Meio sem jeito, pois evitava tirar as jabuticabas dos troncos, foi se esgueirando pela folhagem até alcançar o gato, que estava a uma altura consideravelmente alta. Muito arisco por estar com medo, o felino não parava de tentar arranhá-lo, conseguindo arrancar algumas lascas de pelo do ruivo.
— Calma, calma... Eu só quero tirar você daqui — ele falava tentando acalmá-lo — psi psi, vem comigo... Isso... Ai! — assim que conseguiu passar seu braço entorno do gato, este passou suas presas em seu rosto, deixando dois arranhões em cima da sobrancelha. Mesmo assim não o largou, levando para baixo e acariciando-o quando voltaram ao chão.
— Oh, aí está você Riot! Muito obrigada, Tomatinho! — alternava seus carinhos entre o gato e Kirishima, que tinha que se abaixar para recebê-los.
— Não foi nada! — respondeu sorrindo e tentando tirar algumas folhas do cabelo.
— Você está vermelho de novo, Tomatinho. Sabe de uma coisa? Vou fazer uma homenagem a você. Vou chamar esse gatinho de Red Riot, porque você é vermelho! — ela disse animada.
— Ah, obrigado, Sra. Shuzenji — ele estava realmente feliz em poder ajudar.
— O que houve com você? — Tamaki se aproximou ainda guardando alguns papéis na pasta.
— Digamos que as visitas à Sra. Shuzenji são bem... Agitadas — repsondeu sorrindo, pegando seu paletó.
— Bem, eles vão te deixar em casa agora, Sra. Shuzenji. Agora só os encontraremos no tribunal — Toyomitsu explicou após dar uma larga risada da situação de Kirishima.
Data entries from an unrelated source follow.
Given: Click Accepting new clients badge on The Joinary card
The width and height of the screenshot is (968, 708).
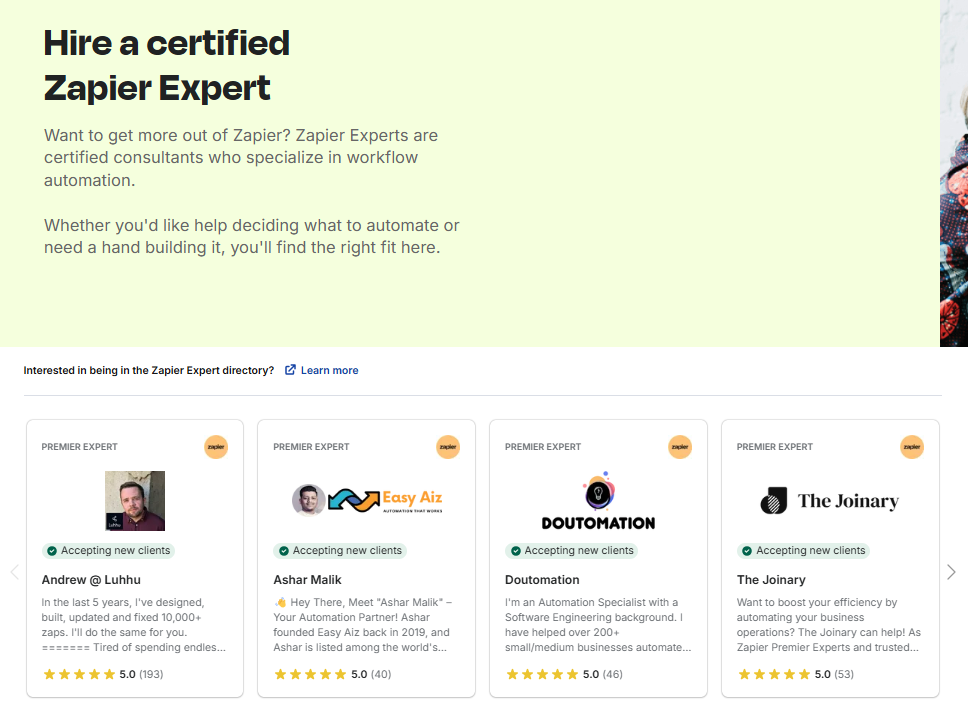Looking at the screenshot, I should (x=803, y=550).
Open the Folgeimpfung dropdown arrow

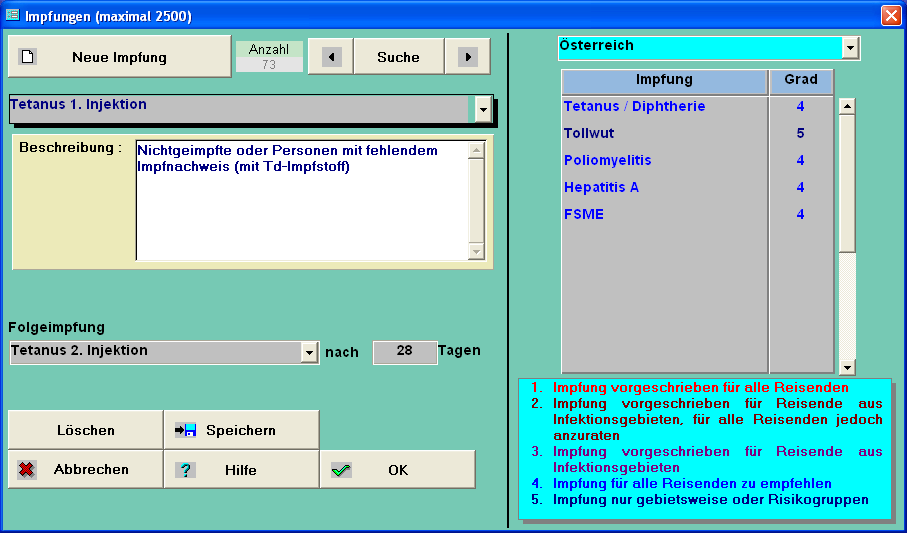coord(309,352)
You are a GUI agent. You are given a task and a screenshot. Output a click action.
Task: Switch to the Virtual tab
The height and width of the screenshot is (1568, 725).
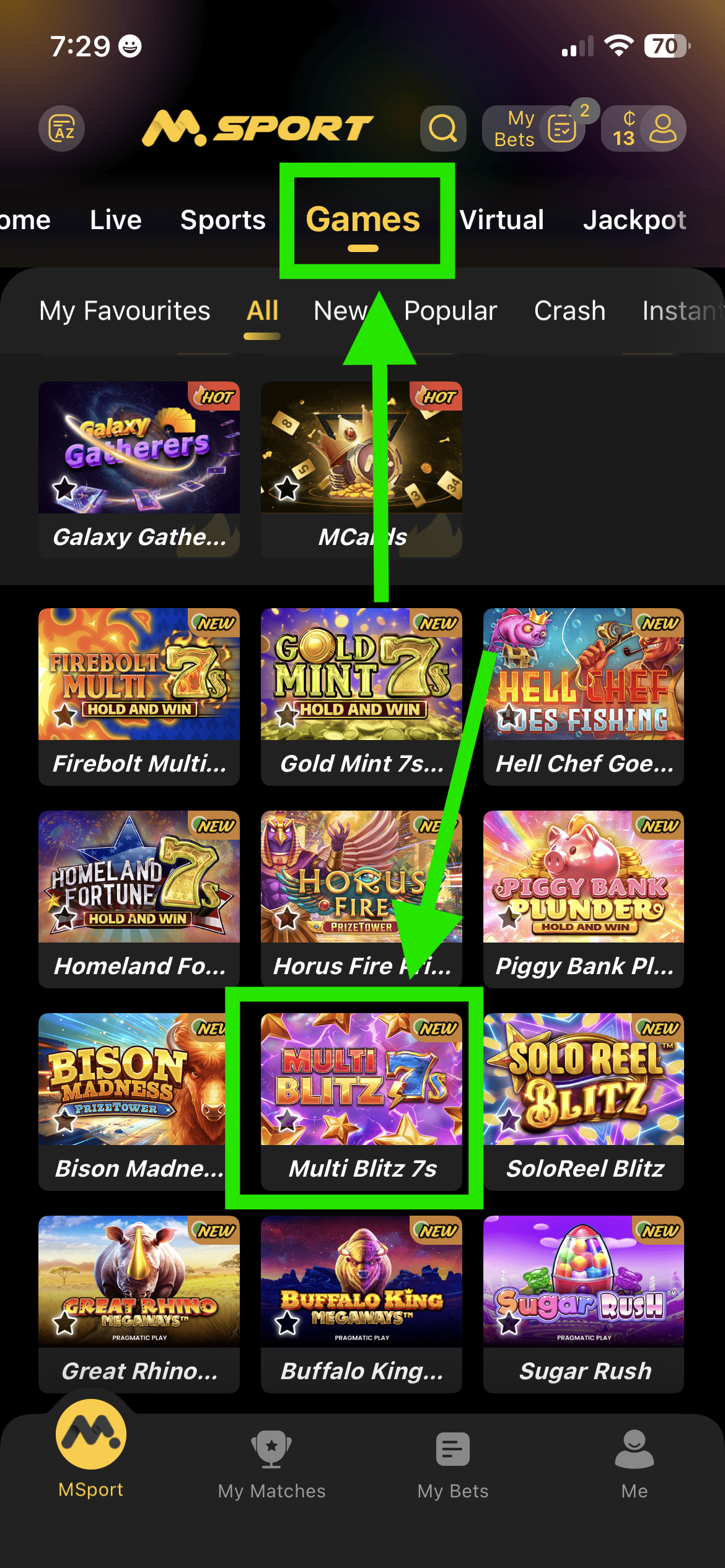502,220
Depois de dar mais algumas explicações e beberem chá juntos, os três partiram de volta à cidade. Como tinham levado todas suas coisas, Gum preferiu deixá-los em casa, pois já passavam das sete, mas Kirishima pediu que o deixasse na Universidade, pois ainda tinha que encontrar os amigos.
— Nos vemos amanhã então! — Gum se despediu ainda dentro do carro depois de deixar Tamaki em casa — Ah, Kirishima! — chamou-o antes de partir — Tamaki e eu ouvimos seu novo apelido, "Tomatinho"!
O ruivo apenas sorriu e se despediu. Com o paletó jogado em um ombro, a bolsa no outro, as mangas dobradas e o cabelo bagunçado, se dirigiu à biblioteca a fim de encontrar os amigos do grupo de estudos.